::: EXTRACTED DATA :::

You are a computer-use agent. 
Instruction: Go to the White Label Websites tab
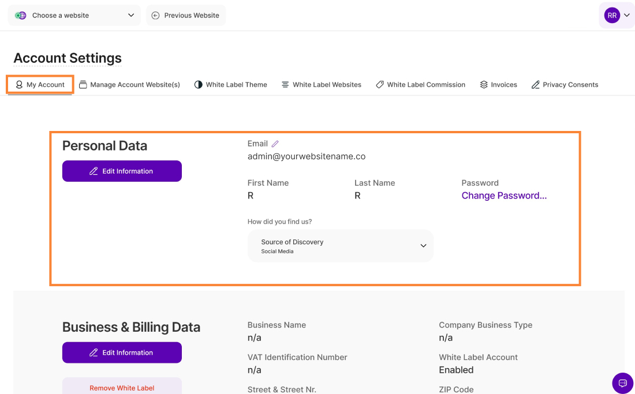[x=322, y=85]
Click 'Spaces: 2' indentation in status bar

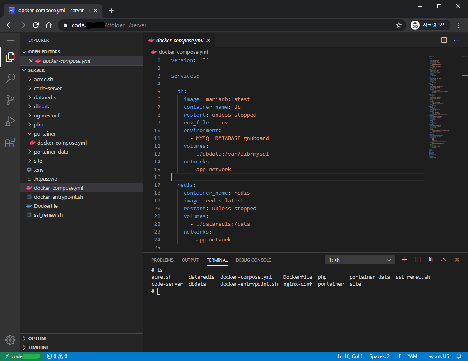[379, 356]
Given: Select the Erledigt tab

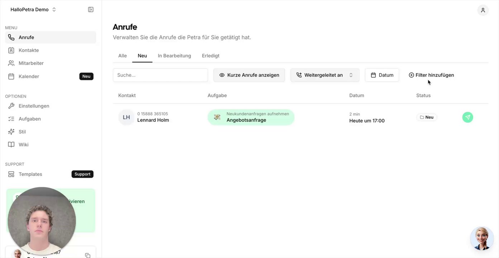Looking at the screenshot, I should pos(210,56).
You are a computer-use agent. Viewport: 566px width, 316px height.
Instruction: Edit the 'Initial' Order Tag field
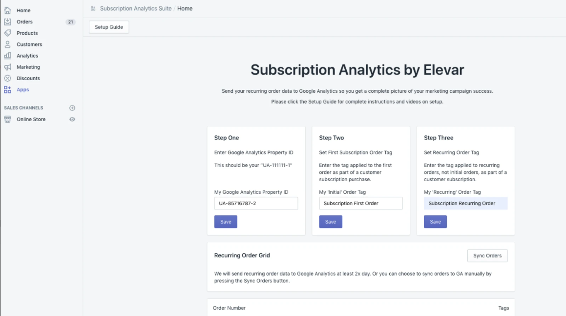click(361, 204)
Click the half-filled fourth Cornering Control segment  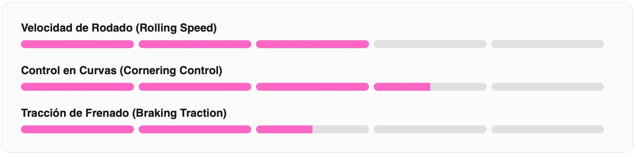[x=430, y=87]
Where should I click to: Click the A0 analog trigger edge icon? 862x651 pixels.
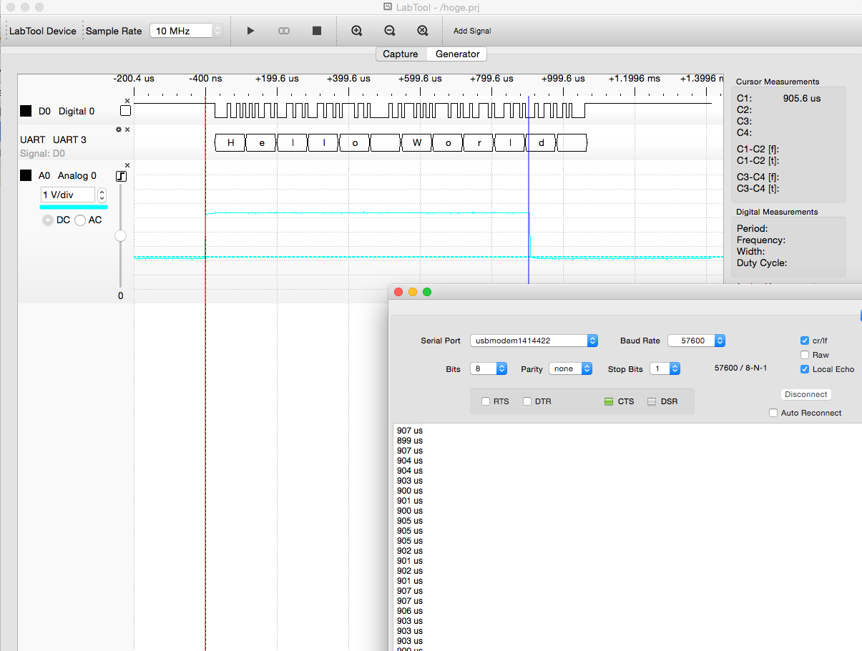[122, 176]
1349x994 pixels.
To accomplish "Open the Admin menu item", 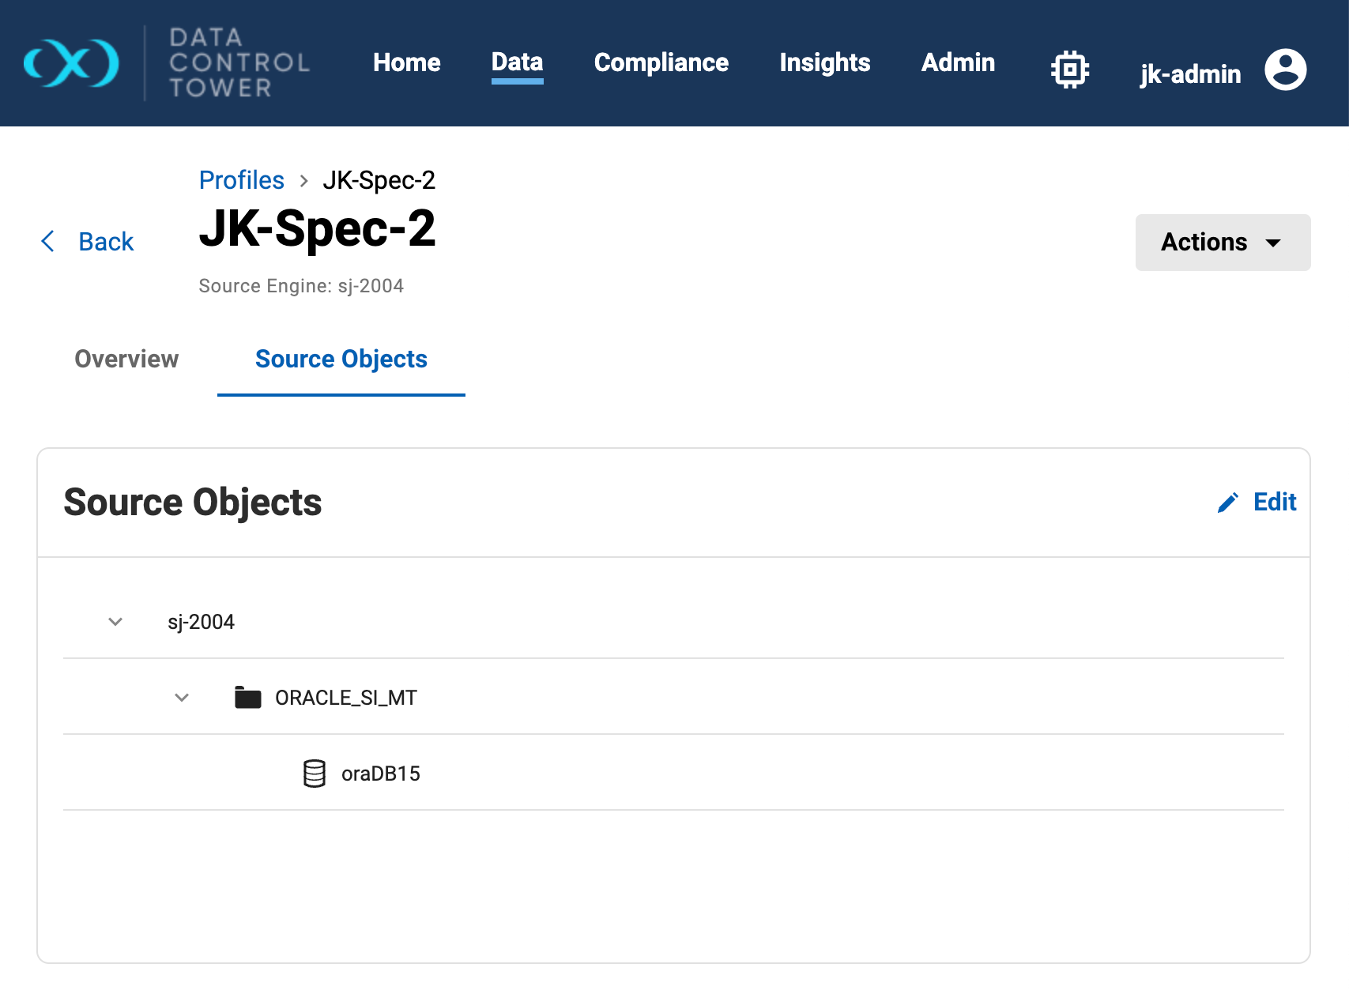I will tap(958, 63).
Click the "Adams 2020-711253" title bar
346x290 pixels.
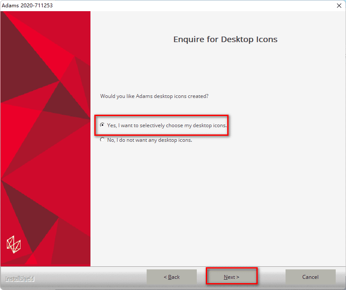click(129, 6)
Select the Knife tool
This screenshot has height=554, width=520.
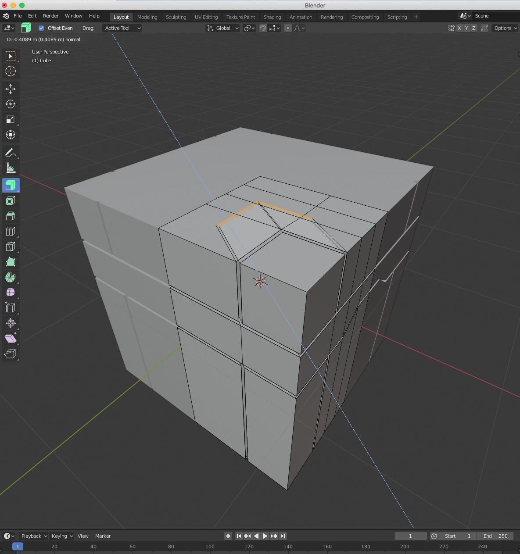pos(11,247)
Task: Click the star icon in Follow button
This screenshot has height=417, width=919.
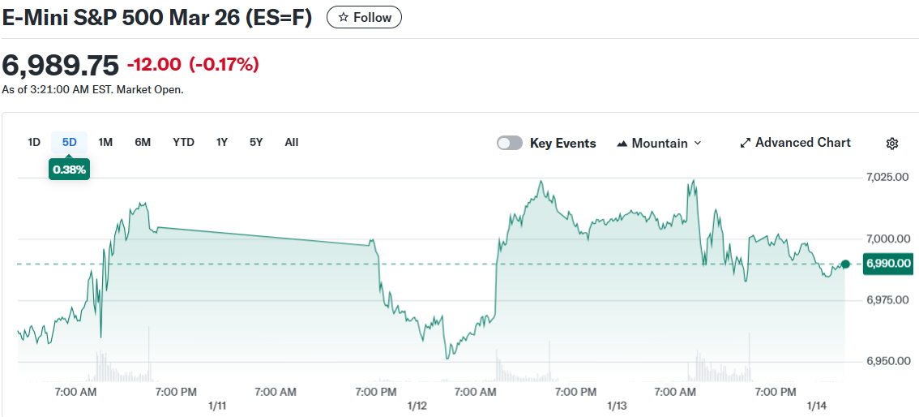Action: [344, 17]
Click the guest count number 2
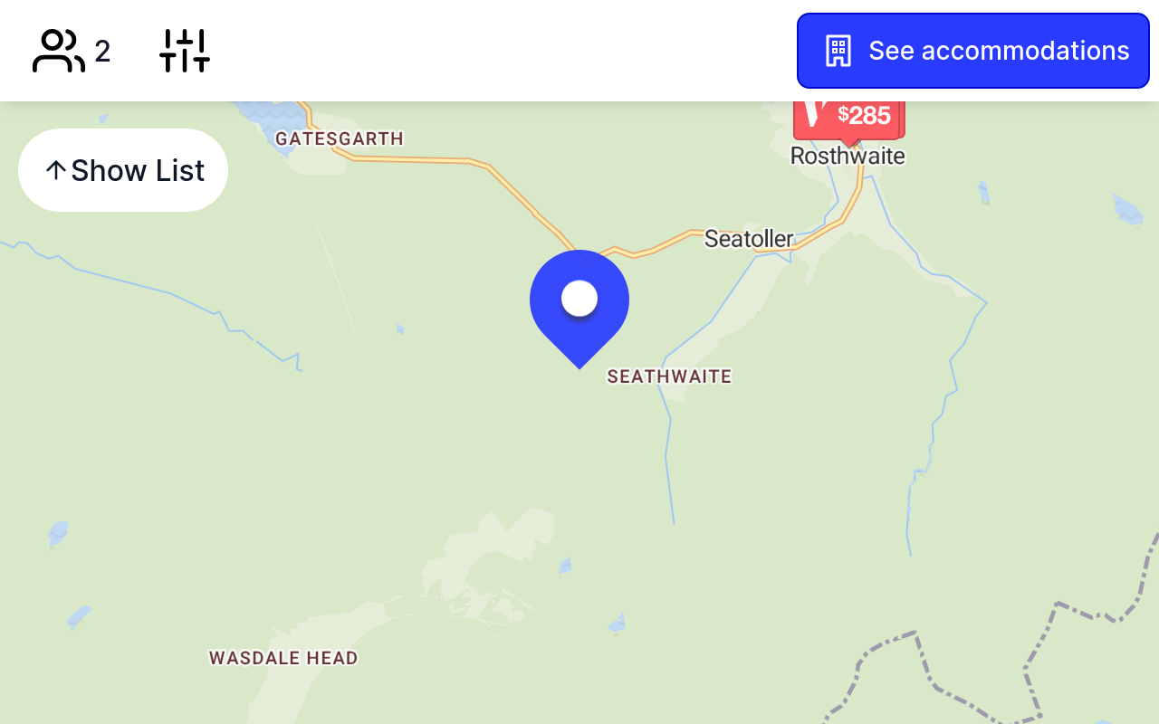Screen dimensions: 1159x724 (x=102, y=52)
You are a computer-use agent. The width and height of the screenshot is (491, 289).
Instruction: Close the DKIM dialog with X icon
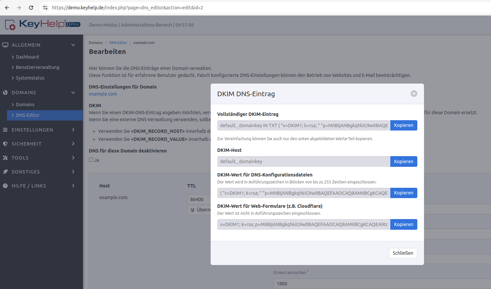coord(414,94)
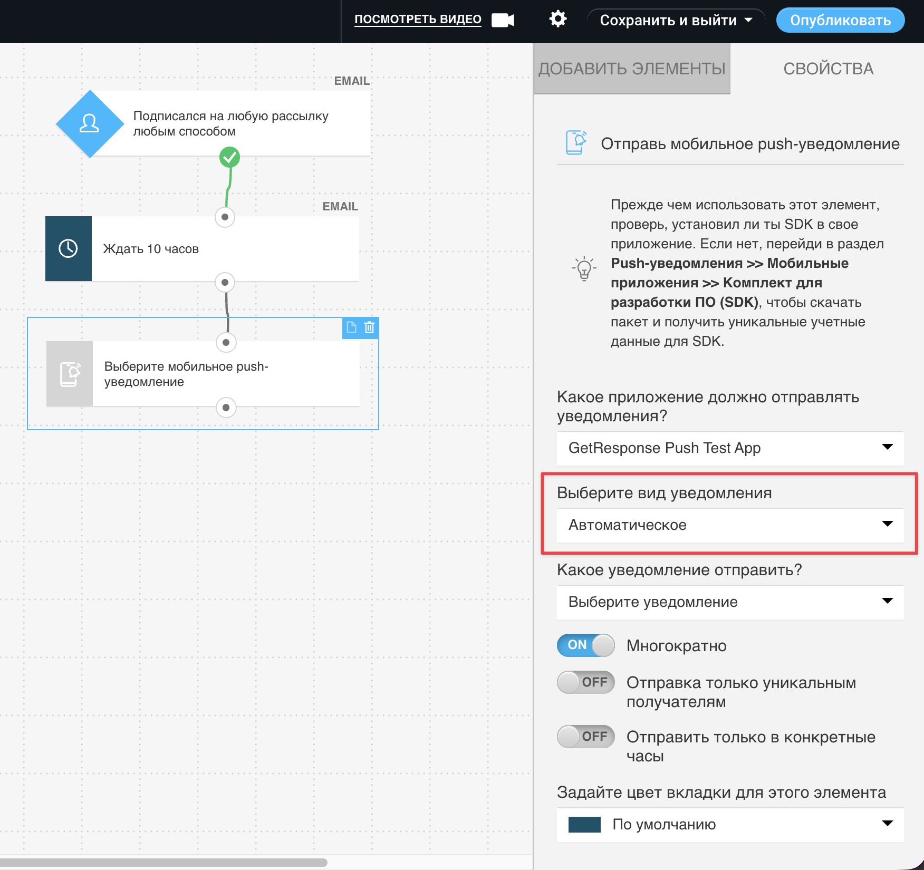Screen dimensions: 924x870
Task: Switch to the Свойства tab
Action: 828,69
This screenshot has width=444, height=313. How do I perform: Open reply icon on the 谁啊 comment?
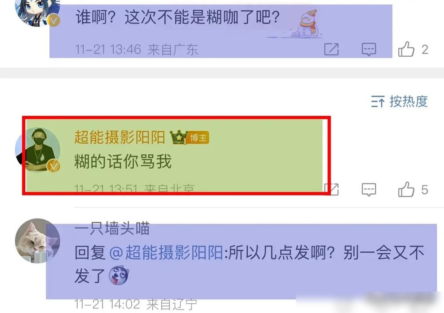point(369,49)
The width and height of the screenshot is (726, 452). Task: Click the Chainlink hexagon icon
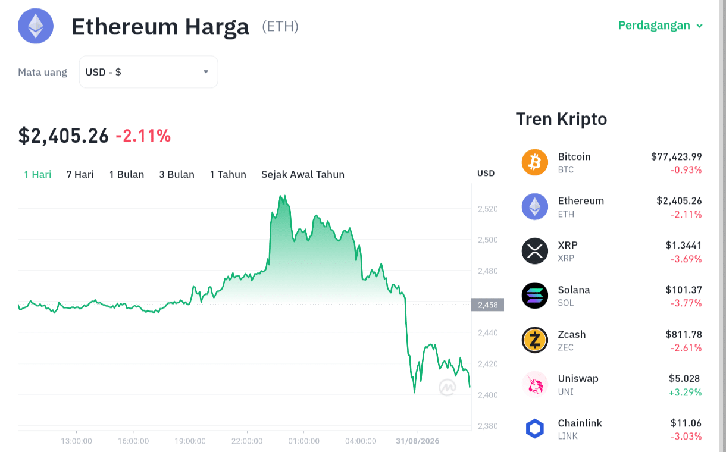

:::

AIM OF THE TASK
Could you copy out every line in the material above that contains the string "computer"?

EXERCISE ANSWER
You are a computer-use agent. 
You are a computer-use agent. Viewport: 566px width, 316px height.
You are a computer-use agent. The width and height of the screenshot is (491, 289).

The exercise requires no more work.